§ Aim of the task
Copy, from the listing, every line in which the string "Type" is present.

§ Data listing
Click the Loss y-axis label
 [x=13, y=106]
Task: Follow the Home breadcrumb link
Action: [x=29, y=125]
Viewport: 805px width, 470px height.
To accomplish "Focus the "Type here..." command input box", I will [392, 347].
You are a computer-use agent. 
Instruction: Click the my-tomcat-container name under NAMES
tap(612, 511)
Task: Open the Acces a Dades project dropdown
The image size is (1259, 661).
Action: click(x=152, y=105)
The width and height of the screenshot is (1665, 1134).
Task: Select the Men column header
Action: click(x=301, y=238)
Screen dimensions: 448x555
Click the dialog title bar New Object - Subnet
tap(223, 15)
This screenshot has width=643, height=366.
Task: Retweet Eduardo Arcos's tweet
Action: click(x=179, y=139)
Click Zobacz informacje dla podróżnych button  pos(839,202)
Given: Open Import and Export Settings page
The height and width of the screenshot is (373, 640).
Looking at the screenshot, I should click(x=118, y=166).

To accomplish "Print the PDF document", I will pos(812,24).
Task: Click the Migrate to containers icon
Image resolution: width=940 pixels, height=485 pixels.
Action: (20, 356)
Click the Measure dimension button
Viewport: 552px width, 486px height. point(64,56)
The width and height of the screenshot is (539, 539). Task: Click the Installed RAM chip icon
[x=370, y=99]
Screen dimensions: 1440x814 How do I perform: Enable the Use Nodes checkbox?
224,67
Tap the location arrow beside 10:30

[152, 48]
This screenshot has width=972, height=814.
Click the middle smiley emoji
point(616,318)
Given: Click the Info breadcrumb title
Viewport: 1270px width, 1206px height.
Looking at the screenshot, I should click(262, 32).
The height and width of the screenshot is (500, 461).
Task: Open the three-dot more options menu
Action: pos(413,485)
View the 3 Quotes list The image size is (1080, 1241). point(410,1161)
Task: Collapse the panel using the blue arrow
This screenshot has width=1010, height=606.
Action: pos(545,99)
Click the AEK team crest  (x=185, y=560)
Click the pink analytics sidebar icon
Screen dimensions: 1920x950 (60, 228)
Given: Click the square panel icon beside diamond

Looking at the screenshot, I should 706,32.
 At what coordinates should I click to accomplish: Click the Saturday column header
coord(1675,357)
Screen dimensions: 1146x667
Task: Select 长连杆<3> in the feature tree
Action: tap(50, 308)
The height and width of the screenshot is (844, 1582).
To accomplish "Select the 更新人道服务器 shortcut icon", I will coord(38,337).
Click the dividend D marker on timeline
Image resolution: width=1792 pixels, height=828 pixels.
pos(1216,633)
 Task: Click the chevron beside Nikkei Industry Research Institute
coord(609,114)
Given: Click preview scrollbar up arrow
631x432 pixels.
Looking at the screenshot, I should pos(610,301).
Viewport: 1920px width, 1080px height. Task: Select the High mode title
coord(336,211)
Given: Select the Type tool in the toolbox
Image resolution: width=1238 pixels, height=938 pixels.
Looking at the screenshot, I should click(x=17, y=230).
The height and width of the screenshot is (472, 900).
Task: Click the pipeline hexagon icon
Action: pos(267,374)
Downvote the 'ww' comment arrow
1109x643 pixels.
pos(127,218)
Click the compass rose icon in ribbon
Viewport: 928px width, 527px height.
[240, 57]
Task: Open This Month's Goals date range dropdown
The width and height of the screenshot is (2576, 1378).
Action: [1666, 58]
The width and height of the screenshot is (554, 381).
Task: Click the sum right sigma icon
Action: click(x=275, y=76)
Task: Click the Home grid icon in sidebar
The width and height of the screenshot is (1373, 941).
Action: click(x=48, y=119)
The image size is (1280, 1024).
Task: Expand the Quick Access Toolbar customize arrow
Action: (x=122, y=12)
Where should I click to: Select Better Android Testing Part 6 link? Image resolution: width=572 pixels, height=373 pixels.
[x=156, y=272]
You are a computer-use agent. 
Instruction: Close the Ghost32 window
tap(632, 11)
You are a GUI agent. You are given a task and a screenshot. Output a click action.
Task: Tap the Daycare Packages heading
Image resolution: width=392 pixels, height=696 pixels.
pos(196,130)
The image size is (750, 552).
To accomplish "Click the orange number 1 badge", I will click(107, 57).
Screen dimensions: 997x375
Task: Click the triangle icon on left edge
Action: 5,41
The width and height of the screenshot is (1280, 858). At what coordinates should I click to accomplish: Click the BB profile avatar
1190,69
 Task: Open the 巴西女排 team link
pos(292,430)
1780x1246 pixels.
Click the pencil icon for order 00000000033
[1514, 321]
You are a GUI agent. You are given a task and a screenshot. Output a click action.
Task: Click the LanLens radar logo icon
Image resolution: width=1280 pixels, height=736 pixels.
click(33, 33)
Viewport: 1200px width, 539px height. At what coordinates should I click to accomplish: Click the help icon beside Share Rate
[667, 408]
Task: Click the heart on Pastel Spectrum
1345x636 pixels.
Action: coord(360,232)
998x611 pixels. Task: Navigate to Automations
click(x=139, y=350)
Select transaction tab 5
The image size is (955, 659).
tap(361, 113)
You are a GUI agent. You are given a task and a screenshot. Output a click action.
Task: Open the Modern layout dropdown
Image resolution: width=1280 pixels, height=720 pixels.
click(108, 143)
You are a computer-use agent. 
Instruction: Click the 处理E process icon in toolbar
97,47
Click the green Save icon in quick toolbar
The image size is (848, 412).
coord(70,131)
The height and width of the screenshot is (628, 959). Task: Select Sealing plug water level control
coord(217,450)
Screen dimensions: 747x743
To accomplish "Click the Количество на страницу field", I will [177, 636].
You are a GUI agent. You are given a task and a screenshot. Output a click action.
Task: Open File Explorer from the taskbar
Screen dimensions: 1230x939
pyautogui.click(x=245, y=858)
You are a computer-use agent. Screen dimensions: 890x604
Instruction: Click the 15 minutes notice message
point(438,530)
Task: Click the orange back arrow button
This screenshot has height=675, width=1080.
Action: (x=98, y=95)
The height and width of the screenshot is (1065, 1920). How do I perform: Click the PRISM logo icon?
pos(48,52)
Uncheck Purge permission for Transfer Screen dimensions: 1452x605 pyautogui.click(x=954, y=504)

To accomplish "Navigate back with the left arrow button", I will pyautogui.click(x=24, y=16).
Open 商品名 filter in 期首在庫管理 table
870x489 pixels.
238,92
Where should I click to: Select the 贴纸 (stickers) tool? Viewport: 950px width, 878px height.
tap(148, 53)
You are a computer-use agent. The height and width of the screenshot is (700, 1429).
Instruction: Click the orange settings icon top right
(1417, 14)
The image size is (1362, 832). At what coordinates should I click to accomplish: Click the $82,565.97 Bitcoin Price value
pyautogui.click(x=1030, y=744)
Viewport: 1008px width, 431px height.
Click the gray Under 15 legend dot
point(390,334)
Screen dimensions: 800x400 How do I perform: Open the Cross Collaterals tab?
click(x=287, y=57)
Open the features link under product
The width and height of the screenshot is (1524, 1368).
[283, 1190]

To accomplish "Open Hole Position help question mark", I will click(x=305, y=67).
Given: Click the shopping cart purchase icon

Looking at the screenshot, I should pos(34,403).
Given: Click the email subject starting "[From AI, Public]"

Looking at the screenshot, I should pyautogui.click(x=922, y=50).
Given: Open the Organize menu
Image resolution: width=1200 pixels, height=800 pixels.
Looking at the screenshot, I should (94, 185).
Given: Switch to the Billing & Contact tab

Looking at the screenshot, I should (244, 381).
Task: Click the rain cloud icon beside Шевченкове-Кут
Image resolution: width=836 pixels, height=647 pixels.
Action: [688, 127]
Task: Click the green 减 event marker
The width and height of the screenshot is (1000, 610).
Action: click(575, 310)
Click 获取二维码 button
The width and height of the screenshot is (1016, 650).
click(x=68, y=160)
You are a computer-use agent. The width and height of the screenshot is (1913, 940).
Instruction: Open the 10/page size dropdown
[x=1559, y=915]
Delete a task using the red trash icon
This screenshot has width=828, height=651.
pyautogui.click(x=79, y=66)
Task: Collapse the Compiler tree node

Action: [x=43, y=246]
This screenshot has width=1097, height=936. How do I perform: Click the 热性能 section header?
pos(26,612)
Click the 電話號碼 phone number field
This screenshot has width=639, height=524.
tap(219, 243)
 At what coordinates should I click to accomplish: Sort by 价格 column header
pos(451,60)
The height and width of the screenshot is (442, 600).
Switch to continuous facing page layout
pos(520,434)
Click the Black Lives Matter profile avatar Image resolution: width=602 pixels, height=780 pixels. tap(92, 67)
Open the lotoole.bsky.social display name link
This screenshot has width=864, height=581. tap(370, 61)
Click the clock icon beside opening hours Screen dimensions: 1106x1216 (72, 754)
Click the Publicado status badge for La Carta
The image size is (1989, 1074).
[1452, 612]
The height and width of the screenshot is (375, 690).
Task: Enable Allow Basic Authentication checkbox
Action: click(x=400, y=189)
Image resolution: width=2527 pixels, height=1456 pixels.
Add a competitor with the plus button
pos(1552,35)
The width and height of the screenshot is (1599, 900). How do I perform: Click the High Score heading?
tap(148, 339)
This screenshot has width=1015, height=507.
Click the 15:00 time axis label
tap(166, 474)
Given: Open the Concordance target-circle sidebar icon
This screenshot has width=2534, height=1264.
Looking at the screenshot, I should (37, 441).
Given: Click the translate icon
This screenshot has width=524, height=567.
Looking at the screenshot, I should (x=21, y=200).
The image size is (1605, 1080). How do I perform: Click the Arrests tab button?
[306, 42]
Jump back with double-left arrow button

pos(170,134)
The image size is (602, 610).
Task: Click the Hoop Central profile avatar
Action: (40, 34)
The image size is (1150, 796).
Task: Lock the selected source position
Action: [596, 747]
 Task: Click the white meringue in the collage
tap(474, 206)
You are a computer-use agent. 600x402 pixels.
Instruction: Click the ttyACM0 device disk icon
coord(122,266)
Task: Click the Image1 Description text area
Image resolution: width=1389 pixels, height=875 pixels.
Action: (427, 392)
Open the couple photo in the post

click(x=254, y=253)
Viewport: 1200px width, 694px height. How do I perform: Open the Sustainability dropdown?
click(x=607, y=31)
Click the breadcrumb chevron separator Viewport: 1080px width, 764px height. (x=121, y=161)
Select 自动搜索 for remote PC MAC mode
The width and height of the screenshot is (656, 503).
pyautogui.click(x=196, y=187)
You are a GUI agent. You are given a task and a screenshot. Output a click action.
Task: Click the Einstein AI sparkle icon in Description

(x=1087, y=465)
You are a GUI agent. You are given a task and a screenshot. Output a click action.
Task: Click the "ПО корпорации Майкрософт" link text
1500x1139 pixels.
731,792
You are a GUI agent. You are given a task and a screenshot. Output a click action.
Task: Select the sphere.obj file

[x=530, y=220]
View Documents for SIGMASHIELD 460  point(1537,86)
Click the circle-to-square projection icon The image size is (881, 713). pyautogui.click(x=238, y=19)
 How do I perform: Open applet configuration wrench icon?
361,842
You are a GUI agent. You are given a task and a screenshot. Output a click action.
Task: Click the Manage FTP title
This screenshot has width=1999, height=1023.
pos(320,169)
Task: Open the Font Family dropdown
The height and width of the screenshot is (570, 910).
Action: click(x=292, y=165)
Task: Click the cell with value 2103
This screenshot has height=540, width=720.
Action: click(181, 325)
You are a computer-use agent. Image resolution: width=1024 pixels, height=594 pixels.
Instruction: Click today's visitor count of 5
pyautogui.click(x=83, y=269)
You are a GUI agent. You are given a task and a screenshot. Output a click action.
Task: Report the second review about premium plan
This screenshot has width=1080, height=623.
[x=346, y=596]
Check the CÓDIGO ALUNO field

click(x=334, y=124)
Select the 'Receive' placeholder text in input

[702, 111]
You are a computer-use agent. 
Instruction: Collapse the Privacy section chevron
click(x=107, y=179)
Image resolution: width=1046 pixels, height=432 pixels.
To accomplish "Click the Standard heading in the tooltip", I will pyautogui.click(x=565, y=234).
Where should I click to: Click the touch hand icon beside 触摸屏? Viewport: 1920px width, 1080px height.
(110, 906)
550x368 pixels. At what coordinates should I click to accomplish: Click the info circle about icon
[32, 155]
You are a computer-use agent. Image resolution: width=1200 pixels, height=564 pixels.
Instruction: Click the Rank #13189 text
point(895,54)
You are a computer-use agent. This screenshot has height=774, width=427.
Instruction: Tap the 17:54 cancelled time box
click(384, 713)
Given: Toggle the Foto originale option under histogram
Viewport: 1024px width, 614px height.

§ Answer section
To accomplish "Focus the "Type here..." command input box", I will [392, 347].
Given: Select the Type tool in the toolbox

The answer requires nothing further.